List of tasks:
1. In the Nokia Lumia 820 review, what does a year of the Xbox Music streaming service cost?
2. Continue the Nokia Lumia 820 review from the point where it stops.

Selected excerpt:
———
Nokia Lumia 820 Review - Music, Video, Battery Life and Camera Review

Sections
- Page 1 Nokia Lumia 820 Review
- Page 2 Screen, Windows Phone 8 and Apps Review
- Page 3 Music, Video, Battery Life and Camera Review
Nokia Lumia 820 – Music and Video
Microsoft and Nokia share multimedia duties in the Nokia Lumia 820. The phone offers the standard Windows Phone 8 music services, comprised of a slick media player for your own tunes, a store front where you can buy digital music for around £8 an album, and the Xbox Music streaming service. This is a bit like Spotify, letting you stream a catalogue of millions of tracks for £9 a month, or £90 for a year.
Nokia Music, a separate app, adds in Nokia’s own music store, which again sells albums for around the £8 mark, and a wide array of Nokia Mixes. These are free-to-stream playlists – you pick the genre, decade or style and Nokia Music chooses the tracks. Streaming quality is fairly low and it’s no replacement for a full music streaming service, but it’s a welcome addition when not every music app is available for Windows Phone 8 yet.
———
Data provided:
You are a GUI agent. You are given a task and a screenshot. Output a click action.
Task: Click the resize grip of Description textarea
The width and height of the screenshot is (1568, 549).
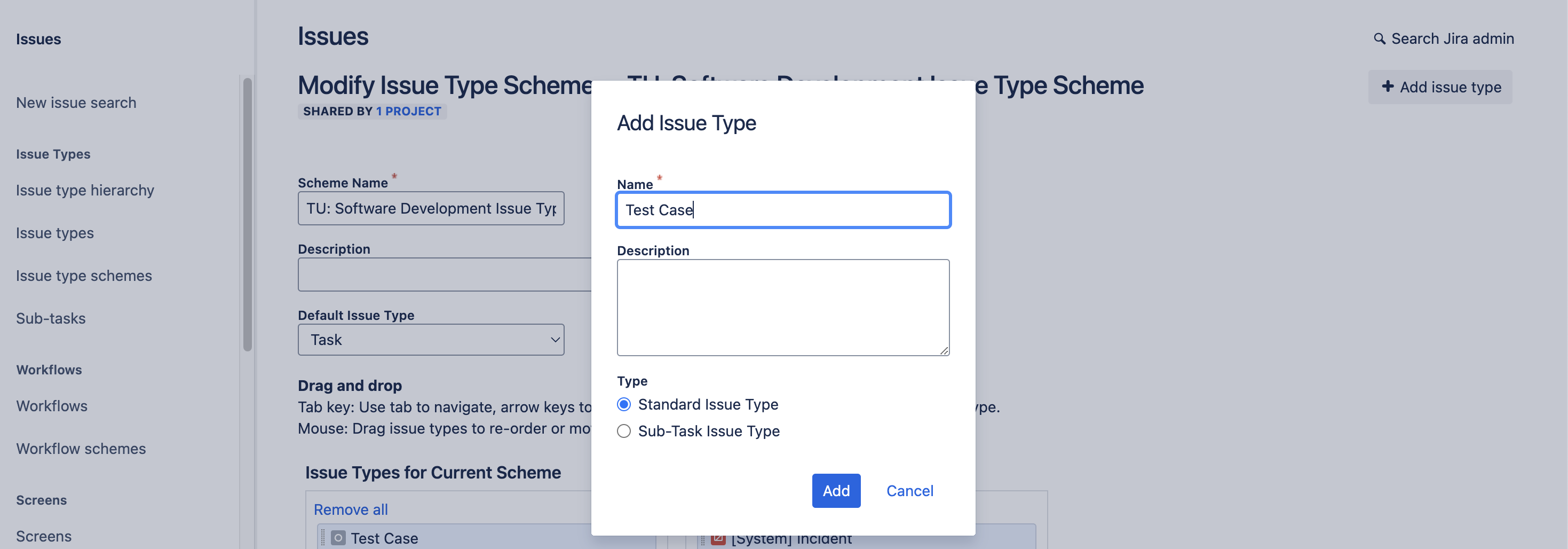pyautogui.click(x=945, y=352)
———
Answer set:
1. £90 for a year.

2.
We imagine most music fans will want to load their own tunes onto the Nokia Lumia 820, though. Windows Phone 8 makes this easy, letting you plug in the phone to a computer and transfer files without needing specific software. Alternatively, you can plug in a microSD card full of tunes or videos – the Lumia 820 supports cards up to 64GB.
Format support for both music and video is a bit limited, though. Lossless FLAC files aren’t supported, and neither is popular video format MKV. There are a few third-party media players out there that can fill these gaps, but there are far fewer than on Android or iOS – and it’s a shame to ditch the smooth native media player.
Nokia Lumia 820 – Camera
The Nokia Lumia 820 has two cameras, an 8-megapixel rear sensor and a surprisingly basic VGA user-facing camera. Most Android phones at the price offer at least 1-megapixel sensors – although for just a low-spec camera, this video chat-geared sensor is surprisingly good.
The handset’s main 8-megapixel sensor is a disappointment after the unusual, and unusually good Lumia 920, though. The Nokia Lumia 820 is capable of capturing sharp, fairly colourful images, but we found that both its white balance and focusing were a little unreliable at times.
The latter may be in part down to the lack of optical image stabilisation, which does feature in the Lumia 920, matched with the Nokia Lumia 820 trying to shoot a little faster than it necessarily should do. The missing stabilisation is even more noticeable when shooting video, although the Nokia Lumia 820’s camcorder mode does extend all the way up to 1080p. The dual-LED flash is more powerful than most too.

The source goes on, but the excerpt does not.